PROMPT:
Rewrite the rows starting at the line containing "Image resolution: width=1193" and ending at the line containing "click(27, 177)" as a numbered list, leaving out blank lines.

LISTED ENTRIES:
::::::

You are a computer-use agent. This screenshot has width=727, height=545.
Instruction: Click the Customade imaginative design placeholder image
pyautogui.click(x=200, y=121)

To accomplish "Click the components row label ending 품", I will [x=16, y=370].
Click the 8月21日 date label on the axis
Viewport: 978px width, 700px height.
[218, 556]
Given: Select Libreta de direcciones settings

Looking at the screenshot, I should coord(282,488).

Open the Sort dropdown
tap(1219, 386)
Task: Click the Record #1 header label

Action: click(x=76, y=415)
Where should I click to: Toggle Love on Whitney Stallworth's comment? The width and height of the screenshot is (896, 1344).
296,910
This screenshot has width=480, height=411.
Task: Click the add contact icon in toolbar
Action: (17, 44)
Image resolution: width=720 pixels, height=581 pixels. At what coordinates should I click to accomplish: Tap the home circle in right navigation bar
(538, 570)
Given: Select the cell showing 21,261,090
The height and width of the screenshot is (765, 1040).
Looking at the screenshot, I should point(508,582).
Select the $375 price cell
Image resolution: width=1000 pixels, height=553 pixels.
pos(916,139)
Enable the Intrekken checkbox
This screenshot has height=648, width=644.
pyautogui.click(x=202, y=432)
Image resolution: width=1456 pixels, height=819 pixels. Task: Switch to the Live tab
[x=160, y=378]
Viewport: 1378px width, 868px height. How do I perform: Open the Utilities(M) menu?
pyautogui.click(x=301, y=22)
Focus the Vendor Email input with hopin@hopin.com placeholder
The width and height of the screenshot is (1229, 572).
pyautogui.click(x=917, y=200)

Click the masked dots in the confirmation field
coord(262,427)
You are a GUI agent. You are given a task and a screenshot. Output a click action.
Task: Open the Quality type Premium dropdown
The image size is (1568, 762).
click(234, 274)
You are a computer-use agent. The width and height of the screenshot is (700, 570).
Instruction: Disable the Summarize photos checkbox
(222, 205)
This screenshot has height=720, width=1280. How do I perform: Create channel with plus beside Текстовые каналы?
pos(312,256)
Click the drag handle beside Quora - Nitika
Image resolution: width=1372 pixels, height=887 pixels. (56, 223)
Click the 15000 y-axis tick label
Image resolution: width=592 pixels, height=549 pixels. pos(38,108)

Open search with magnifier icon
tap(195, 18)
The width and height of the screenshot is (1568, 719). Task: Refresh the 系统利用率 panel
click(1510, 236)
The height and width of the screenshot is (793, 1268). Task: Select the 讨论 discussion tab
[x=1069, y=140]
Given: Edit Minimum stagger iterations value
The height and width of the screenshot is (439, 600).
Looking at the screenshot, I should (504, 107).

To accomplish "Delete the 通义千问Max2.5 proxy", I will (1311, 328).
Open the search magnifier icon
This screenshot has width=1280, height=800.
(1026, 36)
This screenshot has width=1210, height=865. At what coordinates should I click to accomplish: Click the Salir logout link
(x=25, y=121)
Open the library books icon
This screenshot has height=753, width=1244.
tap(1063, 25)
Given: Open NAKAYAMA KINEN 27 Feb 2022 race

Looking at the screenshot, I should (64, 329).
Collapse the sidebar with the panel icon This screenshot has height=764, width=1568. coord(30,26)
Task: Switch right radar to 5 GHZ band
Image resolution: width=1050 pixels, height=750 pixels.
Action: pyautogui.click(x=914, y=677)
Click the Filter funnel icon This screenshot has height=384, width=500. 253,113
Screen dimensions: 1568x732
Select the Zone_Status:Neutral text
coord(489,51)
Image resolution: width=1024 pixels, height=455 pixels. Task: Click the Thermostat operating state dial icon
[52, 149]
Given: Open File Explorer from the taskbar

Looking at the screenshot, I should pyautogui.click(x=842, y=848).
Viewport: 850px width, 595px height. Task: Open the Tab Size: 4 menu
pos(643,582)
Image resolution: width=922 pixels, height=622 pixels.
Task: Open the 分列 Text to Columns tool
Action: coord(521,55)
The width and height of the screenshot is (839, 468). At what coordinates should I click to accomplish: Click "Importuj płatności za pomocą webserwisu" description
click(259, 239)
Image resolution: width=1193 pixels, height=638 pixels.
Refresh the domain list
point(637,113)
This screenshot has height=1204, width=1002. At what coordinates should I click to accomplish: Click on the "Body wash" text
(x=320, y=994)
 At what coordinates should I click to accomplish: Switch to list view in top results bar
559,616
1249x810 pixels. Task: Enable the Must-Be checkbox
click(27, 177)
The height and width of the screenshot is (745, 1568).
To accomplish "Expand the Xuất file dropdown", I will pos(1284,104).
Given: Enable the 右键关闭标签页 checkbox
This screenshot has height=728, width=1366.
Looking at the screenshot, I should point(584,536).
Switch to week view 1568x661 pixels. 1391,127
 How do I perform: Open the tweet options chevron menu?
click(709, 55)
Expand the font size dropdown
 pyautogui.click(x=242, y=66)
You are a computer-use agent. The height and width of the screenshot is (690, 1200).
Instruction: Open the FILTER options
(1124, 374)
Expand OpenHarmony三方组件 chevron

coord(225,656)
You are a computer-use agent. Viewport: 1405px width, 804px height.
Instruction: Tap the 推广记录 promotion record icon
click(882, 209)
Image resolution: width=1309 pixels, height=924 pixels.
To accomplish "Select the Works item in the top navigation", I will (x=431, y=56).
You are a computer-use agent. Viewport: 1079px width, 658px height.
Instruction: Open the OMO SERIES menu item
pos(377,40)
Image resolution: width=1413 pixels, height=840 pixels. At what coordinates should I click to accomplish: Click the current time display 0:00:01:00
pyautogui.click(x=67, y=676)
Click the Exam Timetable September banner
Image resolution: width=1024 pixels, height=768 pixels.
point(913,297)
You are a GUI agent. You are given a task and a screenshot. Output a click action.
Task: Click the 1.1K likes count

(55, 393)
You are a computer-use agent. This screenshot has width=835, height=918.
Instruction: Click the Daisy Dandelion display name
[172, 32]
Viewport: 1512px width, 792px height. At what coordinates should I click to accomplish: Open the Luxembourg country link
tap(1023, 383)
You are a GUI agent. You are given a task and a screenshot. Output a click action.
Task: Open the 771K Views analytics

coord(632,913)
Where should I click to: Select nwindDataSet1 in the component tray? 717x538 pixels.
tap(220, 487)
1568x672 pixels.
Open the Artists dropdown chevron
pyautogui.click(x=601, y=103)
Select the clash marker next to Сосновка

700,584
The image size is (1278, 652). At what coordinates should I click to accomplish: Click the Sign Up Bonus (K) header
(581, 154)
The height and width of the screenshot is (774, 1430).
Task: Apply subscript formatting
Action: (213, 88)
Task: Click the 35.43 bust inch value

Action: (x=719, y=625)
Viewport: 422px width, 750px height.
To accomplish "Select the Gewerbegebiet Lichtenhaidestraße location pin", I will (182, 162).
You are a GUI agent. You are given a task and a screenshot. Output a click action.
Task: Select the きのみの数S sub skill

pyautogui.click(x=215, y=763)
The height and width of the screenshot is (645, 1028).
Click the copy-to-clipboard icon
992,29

::::::

SOLUTION FOR THIS EXERCISE:
1. Image resolution: width=1193 pixels, height=638 pixels.
2. Refresh the domain list
3. point(637,113)
4. This screenshot has height=1204, width=1002. At what coordinates should I click to accomplish: Click on the "Body wash" text
5. (x=320, y=994)
6.  At what coordinates should I click to accomplish: Switch to list view in top results bar
7. 559,616
8. 1249x810 pixels. Task: Enable the Must-Be checkbox
9. click(27, 177)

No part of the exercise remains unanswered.